The Role of SLC30A8 Rs13266634 Polymorphism with Type 2diabetes Mellitus-Related Hypertension in a Population of Wasit Province-Iraq

This case-control study was conducted from October 1, 2024, to January 30, 2025, and included 80 participants: 45 patients with type 2 diabetes mellitus (T2DM)-related hypertension (23 males, 22 females) and 35 healthy controls (18 males, 17 females). Genotyping of the SLC30A8 rs13266634 polymorphism was performed using the TaqMan SNP Genotyping Assay, which revealed three genotypes: CC, CT, and TT. Among T2DM patients, genotype frequencies were CC: 26%, CT: 16%, and TT: 58%. In the control group, frequencies were CC: 34%, CT: 26%, and TT: 40%. Genotype and allele distributions conformed to Hardy–Weinberg equilibrium (χ² = 2.602, P = 0.272; χ² = 2.902, P = 0.088).

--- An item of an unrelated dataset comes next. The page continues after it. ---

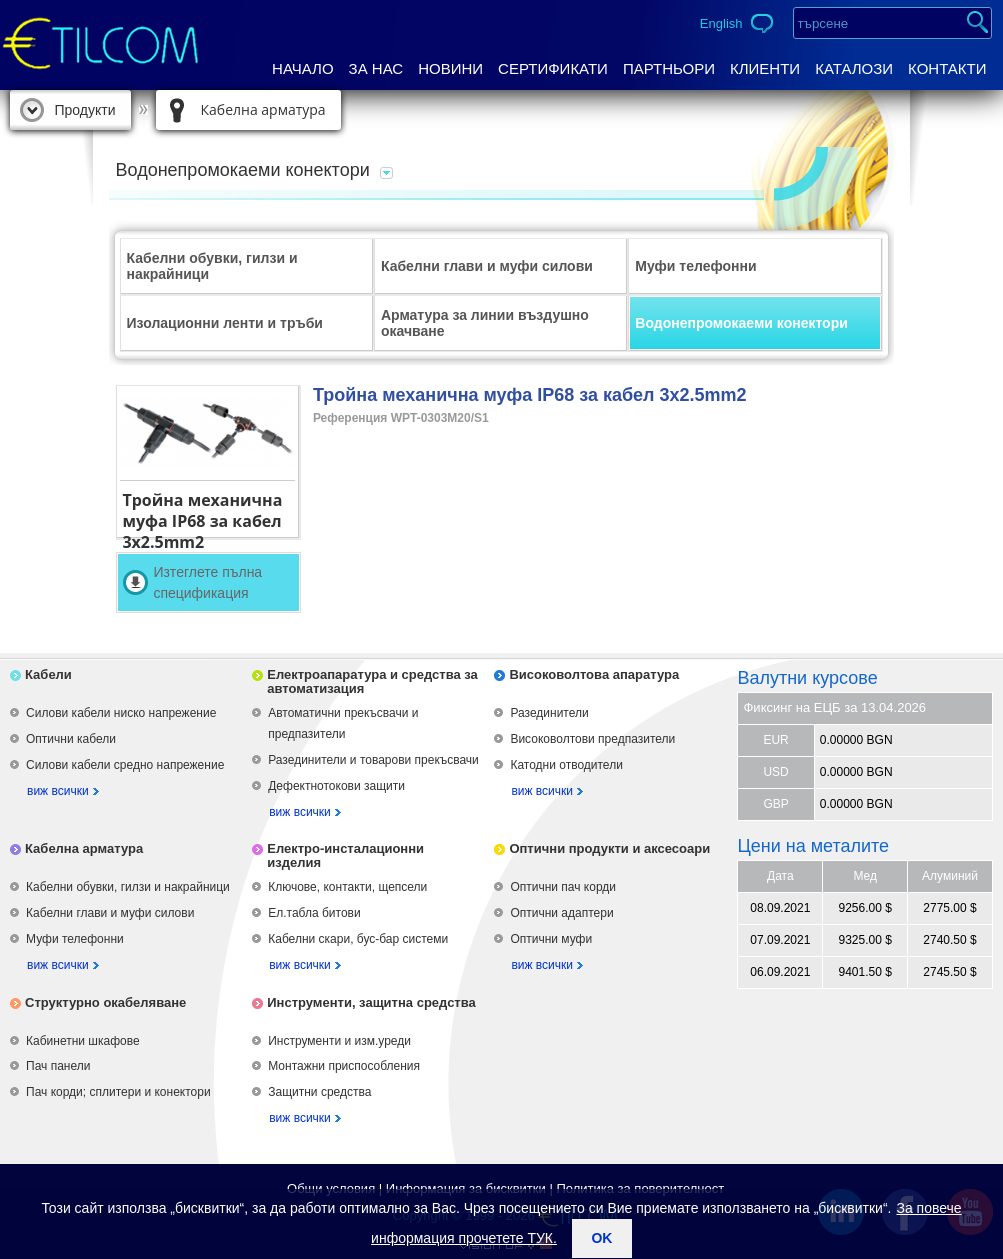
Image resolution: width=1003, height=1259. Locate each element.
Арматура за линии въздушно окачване (485, 323)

The T allele was more prevalent in patients (66.28%) than in controls (52.86%), suggesting a possible risk association.Odds ratio analysis indicated that the TT genotype conferred an elevated, though non-significant, risk of T2DM (OR = 2.083, 95% CI: 0.840–5.165, P = 0.113). The CT and CC genotypes showed potential protective effects (OR = 0.561, P = 0.308; OR = 0.658, P = 0.403, respectively). In females, both TT and CC genotypes were associated with increased risk (OR = 2.851 and 1.578), while the CT genotype was protective (OR = 0.339, P = 0.11). Among males, the TT genotype showed a moderate risk (OR = 2.187), CC showed a strong association (OR = 17.903, P = 0.050), and CT was significantly protective (OR = 0.038, P = 0.003).Genetic model analysis revealed no statistically significant associations under dominant (CC+CT vs. TT, OR = 0.48, P = 0.113), recessive (TT+CT vs. CC, OR = 1.517, P = 0.40), or over-dominant (TT+CC vs. CT, OR = 1.780, P = 0.30) inheritance patterns. However, the TT genotype was consistently associated with increased disease risk trends.In conclusion, the SLC30A8 rs13266634 polymorphism—particularly the TT genotype—may serve as a potential genetic marker for increased susceptibility to T2DM-related hypertension, especially in specific subgroups such as males. Further studies with larger cohorts are warranted to validate these findings and explore their clinical utility in personalized risk assessment.